The Fly, for anyone who doesn’t know, is about a scientist named Seth Brundle (played by Jeff Goldblum) who has been working on a teleportation system. He meets a reporter named Veronica Quaife (played by Geena Davis, who was discovered because she was Goldblum’s real life girlfriend at the time) who agrees to document his attempt at changing the world. They slowly fall in love. Seth Brundle is having trouble sending living matter through the telepods though, resulting in at least one horribly disfigured baboon. Little tangent here, David Cronenberg was freaked out by the baboons and thinks they got along with Jeff Goldblum because of his strength and size. He was like a comforting big monkey! So great. Eventually Seth Brundle cracks the code to sending meat through the telepod. Unfortunately this comes in short succession with Brundle coming to the conclusion that Veronica is cheating on him with her ex-boyfriend. In reality her ex-boyfriend is blackmailing her with an article about Brundle.
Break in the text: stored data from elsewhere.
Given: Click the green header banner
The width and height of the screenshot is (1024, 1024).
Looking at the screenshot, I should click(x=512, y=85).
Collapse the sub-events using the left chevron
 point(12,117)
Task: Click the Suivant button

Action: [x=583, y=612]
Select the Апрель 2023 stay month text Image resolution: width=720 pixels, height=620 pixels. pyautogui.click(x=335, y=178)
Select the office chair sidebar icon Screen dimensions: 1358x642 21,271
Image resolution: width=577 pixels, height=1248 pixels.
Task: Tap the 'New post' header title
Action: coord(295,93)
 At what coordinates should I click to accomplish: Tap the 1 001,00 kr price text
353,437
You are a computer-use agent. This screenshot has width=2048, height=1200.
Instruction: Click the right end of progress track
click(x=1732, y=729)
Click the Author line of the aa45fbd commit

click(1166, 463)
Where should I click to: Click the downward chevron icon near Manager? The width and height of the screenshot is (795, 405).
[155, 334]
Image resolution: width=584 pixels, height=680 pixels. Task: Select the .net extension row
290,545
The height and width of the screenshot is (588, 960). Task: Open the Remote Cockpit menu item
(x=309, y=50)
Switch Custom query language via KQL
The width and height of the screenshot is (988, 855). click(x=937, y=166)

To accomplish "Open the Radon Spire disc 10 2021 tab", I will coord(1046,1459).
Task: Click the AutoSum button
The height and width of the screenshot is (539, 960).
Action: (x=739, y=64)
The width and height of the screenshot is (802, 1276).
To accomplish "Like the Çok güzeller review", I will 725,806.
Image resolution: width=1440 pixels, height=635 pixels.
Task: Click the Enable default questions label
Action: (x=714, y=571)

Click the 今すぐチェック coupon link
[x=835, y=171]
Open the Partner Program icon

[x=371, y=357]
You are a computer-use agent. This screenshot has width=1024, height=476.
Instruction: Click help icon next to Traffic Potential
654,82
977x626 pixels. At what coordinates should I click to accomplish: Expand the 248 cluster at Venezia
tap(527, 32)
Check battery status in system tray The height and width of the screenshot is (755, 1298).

In a drunken rage Seth Brundle decides to send himself through the teleport system. A tiny mistake lets a single fly into the pod with him. The telepod computer is thrown off, thinking that there should only be one thing in the pod. Consequently the system fuses Seth Brundle with the fly, something that’s not immediately apparent to Brundle. Basically there’s a while where Seth just feels amazing. He’s Spider-Man, ecstatically playing with the proportionate strength and reaction time of a fly. He simply believes the teleportation system has purged him of his impurities. He starts to become obsessed with the idea of the telepod as a religious reawakening. A way to transform the average human into an übermensch.
Of course he’s mistaken. As Seth and the fly’s DNA war, Seth begins to transform. It’s a slow and disgusting transformation filled with disintegration and pus and decomposition. Teeth fall out, limbs crumble, eyes and proportions bulge and shift. It’s deliberately disgusting.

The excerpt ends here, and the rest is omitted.